In the code below I use the dbinom() function to quickly calculate the likelihood of the data for each hypothesis.
# calc all likelihoods
like_vec <- dbinom(8, 104, props) |>
round(4)
# plot likelihoods
plot(props, like_vec, type='h', xlab = 'Proportion', ylab='Likelihood', lwd=4, main = 'Likelihoods')
points(props, like_vec, pch=16, cex=2)
Let’s start laying out the different components in a table.
# Bayes box table
bayes_tab <- data.frame(theta = props, prior = priors, likelihood = round(like_vec,4))
knitr::kable(bayes_tab, caption = "Table 1. Priors and likelihoods for different proportions.")| theta | prior | likelihood |
|---|---|---|
| 0.05 | 0.26 | 0.0731 |
| 0.10 | 0.52 | 0.1043 |
| 0.15 | 0.19 | 0.0111 |
| 0.20 | 0.03 | 0.0003 |
Now we have to calculate the product of the likelihood and the prior. This is the numerator of Bayes theorem - \(P(D|\theta)P(\theta)\).
# calc Bayes numerators
like_x_prior <- like_vec * priors
bayes_tab$like_x_prior <- round(like_x_prior, 4)
knitr::kable(bayes_tab, caption = "Table 2. Priors, likelihoods and their product for different proportions.")| theta | prior | likelihood | like_x_prior |
|---|---|---|---|
| 0.05 | 0.26 | 0.0731 | 0.0190 |
| 0.10 | 0.52 | 0.1043 | 0.0542 |
| 0.15 | 0.19 | 0.0111 | 0.0021 |
| 0.20 | 0.03 | 0.0003 | 0.0000 |
Finally we need to calculate the denominator for Bayes rule i.e. \(P(D)\).

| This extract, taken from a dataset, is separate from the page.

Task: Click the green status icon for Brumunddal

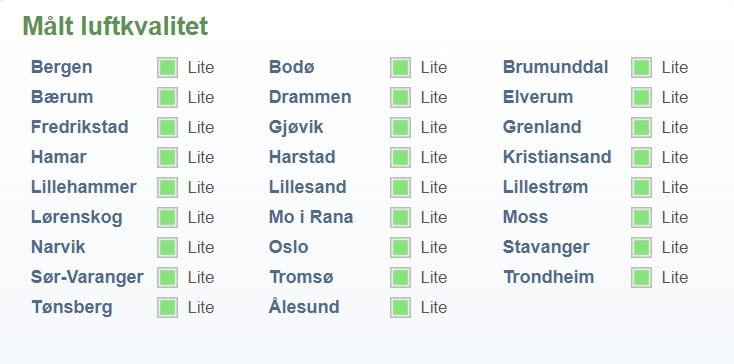Action: click(641, 67)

To do this we sum the likelihood and prior products we have calculated i.e.
\(P(D) = \Sigma_1^i {P(D|\theta)_i P(\theta)_i}\)
# calc Bayes denominator (evidence)
denom <- sum(bayes_tab$like_x_prior) |>
round(3)With all these parts in place we can calculate the posterior distribution i.e. the products divided by the evidence.

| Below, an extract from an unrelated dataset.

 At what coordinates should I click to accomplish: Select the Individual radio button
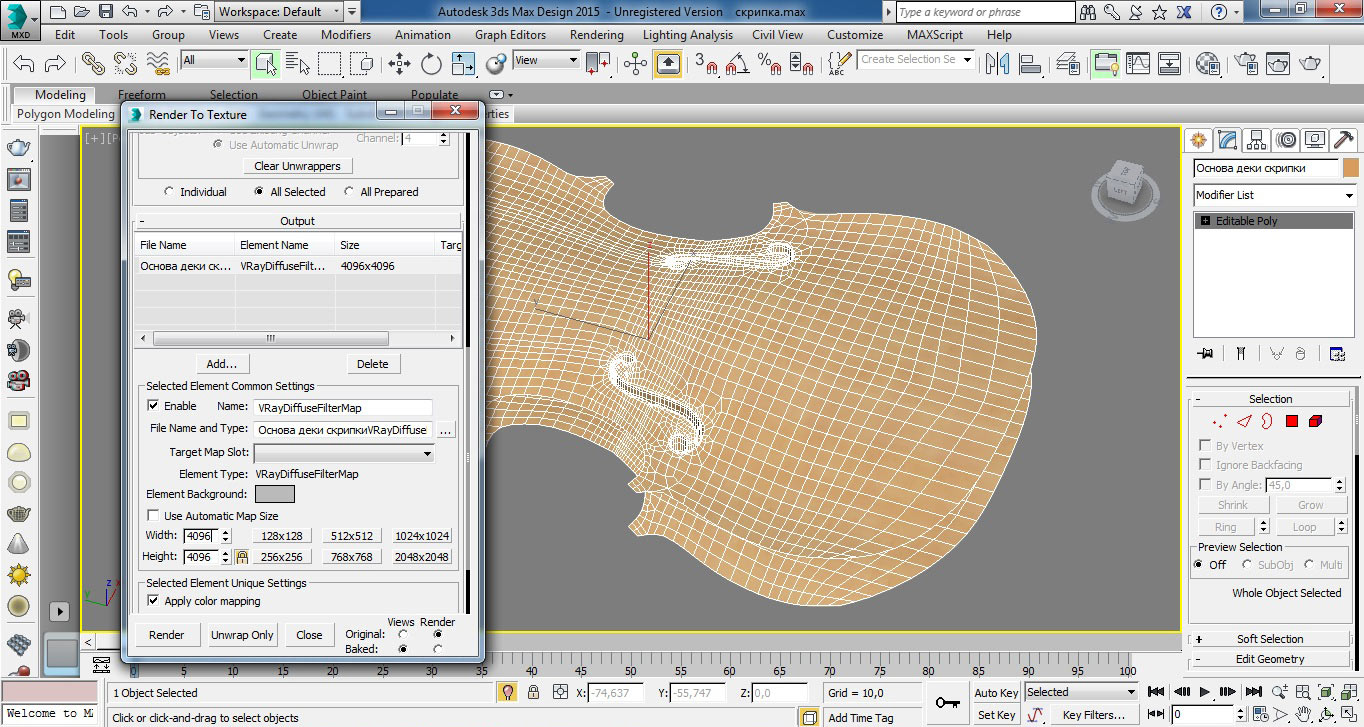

\[P(\theta | D) = \frac{P(D | \theta)P(\theta)}{P(D)}\]
# calc posteriors
post <- bayes_tab$like_x_prior/denom |>
round(4)
# add posterior probs to the table
bayes_tab$post <- round(post, 4)
knitr::kable(bayes_tab, caption = "Table 3. Priors, likelihoods, their product and posterior probabilities for different proportions.")| theta | prior | likelihood | like_x_prior | post |
|---|---|---|---|---|
| 0.05 | 0.26 | 0.0731 | 0.0190 | 0.2533 |
| 0.10 | 0.52 | 0.1043 | 0.0542 | 0.7227 |
| 0.15 | 0.19 | 0.0111 | 0.0021 | 0.0280 |
| 0.20 | 0.03 | 0.0003 | 0.0000 | 0.0000 |
We can plot the posterior.
# plot the posteriors
plot(bayes_tab$theta, bayes_tab$post, type='h', xlab='Proportion', ylab='Posterior Probability', main = 'Posterior distribution', lwd=4)

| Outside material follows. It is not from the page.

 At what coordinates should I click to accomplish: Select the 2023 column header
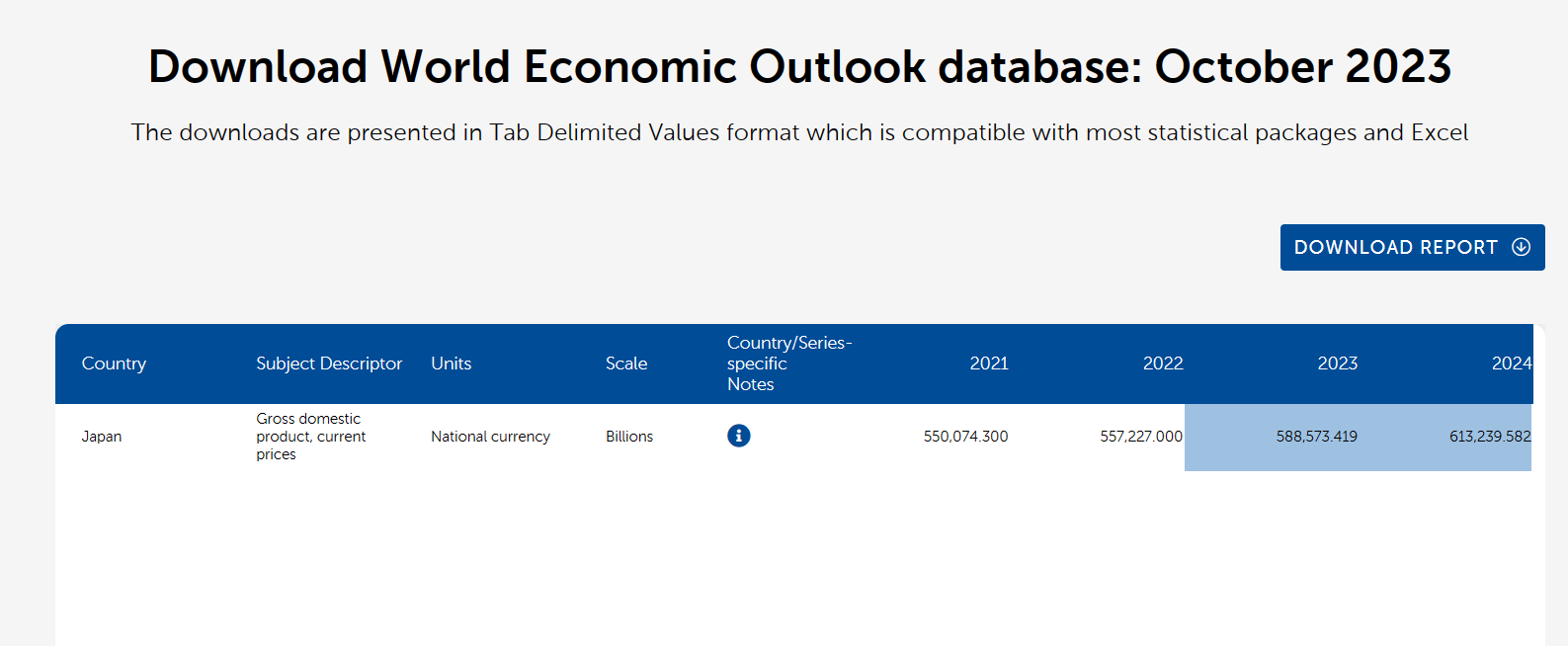[x=1337, y=363]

points(bayes_tab$theta, bayes_tab$post, pch=16, cex=2)
The probability of 10% of students achieving 70% or more on the module has gone from 52% before seeing data to 72% after seeing the data for 2015 (8 out of 104 students). So that’s good - these results strengthen my belief that 10% of students will get 70% or more.
Note that unlike the NHST approach I was able to examine 4 hypotheses at the same time. The Bayesian approach gives me a richer inferential view of the results of my study. Whilst the data supports my belief in 10% I wouldn’t be surprised to see a proportion of only 5% (25% probability according to this analysis) but I’d be more surprised to see 15% (2.8% probability according to this analysis). This is a more considered conclusion compared to the usual dichotomous (and wrong) decision taken based on a non-significant p-value of ‘no effect’.
The figure above shows how the posterior distribution is constructed in a Bayesian analysis. The posterior is the prior weighted by the likelihood (the \(\propto\) symbol means “proportional to” - here it just means we’re ignoring the denominator). The grid approach is useful for seeing how all the moving parts come together but it does not allow us to examine all possible proportions or continuous distributions. In the next post we’ll look at how we can use conjugate priors to address these problems.
In this post we moved from Bayes rule to introducing Bayesian inference. We used a grid approximation approach to examine how the data supported several hypotheses at once. This allowed us to see how the moving parts of a basic Bayesian analysis come together. As we move on to examine more complex scenarios keep in mind that all that’s happening under the hood is what was done here.